- Occupation: Writer, editor, librarian
- Language: English
- Education: Hamline University; University of Bradford
- Genre: fantasy, speculative fiction, horror
- Notable works: Dark Angels (1993) Daughters of Darkness (1995) Women Who Run with the Werewolves (1996) Vamps: An Illustrated History of the Femme Fatale (1997)

= Pam Keesey =

American writer

Pam Keesey is an American writer. She published three fantasy anthologies – Dark Angels (1993), Daughters of Darkness (1995), and Women Who Run with the Werewolves (1996) – and a history book, Vamps: An Illustrated History of the Femme Fatale. She is a two-time nominee for the Lambda Literary Award for Speculative Fiction.

==Biography==
Originally working at an A&W while in high school, Keesey worked at a public library and eventually a university library. She got a bachelor's degree from Hamline University and a master's degree from University of Bradford.

Keesey published two lesbian vampire anthologies, Dark Angels (1993) and Daughters of Darkness (1995). In 1996, she published Women Who Run with the Werewolves, an anthology of stories involving women werewolves. These three anthologies featured works from Suzy McKee Charnas, Sheridan Le Fanu, Ursula K. Le Guin, Charlee Jacob, Thomas Piccirilli, Cecilia Tan, and Melanie Tem. In 1997, she wrote Vamps: An Illustrated History of the Femme Fatale.

Keesey was nominated twice for the Lambda Literary Award for Speculative Fiction, for Dark Angels in 1996 and Women Who Run With Werewolves in 1997. She was a guest of honor at the first CONvergence in 1999.

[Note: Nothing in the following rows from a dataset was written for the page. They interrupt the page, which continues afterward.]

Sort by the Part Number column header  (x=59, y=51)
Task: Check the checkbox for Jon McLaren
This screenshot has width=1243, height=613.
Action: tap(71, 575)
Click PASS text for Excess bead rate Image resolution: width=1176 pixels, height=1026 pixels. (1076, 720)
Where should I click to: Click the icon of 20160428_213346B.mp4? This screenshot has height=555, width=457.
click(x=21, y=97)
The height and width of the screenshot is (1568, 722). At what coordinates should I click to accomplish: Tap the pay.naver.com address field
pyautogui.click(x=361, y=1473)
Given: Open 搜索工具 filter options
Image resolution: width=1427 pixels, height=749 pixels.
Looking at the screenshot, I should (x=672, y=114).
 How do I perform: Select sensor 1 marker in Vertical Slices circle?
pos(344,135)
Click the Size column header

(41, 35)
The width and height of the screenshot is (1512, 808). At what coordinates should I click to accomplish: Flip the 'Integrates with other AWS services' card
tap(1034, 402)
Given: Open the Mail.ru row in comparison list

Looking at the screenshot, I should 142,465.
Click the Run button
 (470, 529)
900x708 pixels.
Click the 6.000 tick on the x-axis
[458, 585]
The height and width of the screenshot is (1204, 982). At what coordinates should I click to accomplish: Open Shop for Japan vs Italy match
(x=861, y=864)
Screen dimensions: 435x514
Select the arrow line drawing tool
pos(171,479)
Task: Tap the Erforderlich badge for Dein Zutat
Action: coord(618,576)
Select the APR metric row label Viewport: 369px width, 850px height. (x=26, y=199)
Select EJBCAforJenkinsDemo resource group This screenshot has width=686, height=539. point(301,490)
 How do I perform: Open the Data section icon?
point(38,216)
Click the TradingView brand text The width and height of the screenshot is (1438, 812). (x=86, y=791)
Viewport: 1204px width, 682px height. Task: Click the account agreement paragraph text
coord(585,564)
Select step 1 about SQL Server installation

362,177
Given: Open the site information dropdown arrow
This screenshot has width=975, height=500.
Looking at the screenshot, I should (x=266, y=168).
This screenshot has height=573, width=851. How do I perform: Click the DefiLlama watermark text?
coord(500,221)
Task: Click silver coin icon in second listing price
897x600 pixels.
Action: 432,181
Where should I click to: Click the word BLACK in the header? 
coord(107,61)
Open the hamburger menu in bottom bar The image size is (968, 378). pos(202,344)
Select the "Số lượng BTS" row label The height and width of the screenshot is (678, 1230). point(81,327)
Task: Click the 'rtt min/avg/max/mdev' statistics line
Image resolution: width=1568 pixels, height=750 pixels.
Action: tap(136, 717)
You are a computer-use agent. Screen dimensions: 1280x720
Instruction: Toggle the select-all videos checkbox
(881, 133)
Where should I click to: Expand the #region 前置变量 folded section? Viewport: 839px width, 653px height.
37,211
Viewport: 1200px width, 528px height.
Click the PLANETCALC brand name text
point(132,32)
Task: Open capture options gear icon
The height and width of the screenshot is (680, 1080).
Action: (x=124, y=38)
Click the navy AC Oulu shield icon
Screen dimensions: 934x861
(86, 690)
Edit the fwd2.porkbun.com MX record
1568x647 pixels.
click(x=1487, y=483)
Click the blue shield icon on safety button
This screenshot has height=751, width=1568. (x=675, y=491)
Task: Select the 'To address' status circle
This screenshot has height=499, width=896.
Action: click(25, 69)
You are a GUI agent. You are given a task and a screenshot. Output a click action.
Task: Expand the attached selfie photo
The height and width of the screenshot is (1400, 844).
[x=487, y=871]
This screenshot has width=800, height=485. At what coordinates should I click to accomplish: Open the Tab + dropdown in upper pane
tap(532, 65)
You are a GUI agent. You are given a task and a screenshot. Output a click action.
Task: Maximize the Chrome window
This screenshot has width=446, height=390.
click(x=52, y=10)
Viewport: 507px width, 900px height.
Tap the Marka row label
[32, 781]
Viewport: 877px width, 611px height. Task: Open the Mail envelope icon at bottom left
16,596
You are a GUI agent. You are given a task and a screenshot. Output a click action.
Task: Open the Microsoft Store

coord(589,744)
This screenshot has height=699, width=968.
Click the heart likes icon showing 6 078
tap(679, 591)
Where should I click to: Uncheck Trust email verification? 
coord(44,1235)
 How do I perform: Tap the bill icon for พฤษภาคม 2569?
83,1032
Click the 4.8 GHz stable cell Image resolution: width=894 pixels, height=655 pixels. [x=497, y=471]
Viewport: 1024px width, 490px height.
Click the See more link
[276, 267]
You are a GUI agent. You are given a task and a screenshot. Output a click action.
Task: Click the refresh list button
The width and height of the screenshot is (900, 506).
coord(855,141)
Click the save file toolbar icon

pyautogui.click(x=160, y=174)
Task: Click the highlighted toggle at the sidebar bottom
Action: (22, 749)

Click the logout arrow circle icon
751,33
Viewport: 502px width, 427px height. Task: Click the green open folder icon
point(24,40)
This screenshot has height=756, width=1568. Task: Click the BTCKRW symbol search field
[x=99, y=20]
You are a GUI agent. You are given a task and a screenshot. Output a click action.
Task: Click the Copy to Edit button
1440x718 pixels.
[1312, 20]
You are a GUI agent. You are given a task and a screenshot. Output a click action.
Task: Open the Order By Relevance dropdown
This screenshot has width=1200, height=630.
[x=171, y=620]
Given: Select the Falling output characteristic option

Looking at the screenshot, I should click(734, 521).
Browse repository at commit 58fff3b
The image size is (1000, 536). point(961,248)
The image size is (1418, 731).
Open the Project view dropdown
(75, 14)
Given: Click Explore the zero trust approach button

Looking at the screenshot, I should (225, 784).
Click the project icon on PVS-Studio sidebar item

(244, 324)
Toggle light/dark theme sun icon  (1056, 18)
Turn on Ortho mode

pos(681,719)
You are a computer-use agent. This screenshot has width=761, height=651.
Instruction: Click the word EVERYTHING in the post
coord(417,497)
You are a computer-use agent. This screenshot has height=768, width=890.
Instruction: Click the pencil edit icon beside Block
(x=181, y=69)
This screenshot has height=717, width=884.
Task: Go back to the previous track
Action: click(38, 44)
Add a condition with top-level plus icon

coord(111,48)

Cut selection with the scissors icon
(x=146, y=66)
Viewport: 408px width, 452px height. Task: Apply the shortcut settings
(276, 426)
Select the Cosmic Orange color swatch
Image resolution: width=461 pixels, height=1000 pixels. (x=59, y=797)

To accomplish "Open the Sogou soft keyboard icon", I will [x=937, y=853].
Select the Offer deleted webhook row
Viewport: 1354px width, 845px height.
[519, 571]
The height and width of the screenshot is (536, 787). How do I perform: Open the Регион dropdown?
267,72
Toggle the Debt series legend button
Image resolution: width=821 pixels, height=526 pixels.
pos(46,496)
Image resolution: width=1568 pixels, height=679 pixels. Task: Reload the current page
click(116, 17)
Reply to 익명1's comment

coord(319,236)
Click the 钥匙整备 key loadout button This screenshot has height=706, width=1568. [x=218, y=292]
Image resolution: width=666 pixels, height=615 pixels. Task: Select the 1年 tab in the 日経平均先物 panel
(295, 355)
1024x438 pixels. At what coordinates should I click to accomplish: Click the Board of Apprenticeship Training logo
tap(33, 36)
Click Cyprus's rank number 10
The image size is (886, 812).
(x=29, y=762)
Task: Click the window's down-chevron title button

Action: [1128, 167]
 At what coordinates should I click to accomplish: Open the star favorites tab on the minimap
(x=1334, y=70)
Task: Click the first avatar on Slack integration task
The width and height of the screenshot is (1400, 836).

Keesey worked as head librarian of the Resource Center of the Americas' Penny Lernoux Memorial Library. She also worked at Llewellyn Worldwide as a Spanish-language editor. She later worked in the tech industry, working as a senior technical writer for Microsoft and as a content manager for Amazon and Expedia.

Keesey is lesbian, which she had discovered after the anti-LGBT Save Our Children movement. As of 1995, Keeney was based in Minneapolis.

==Bibliography==
- (as editor) Dark Angels (1988)
- (as editor) Daughters of Darkness (1993)
- (as editor) Women Who Run with the Werewolves (1996)
- Vamps: An Illustrated History of the Femme Fatale (1997)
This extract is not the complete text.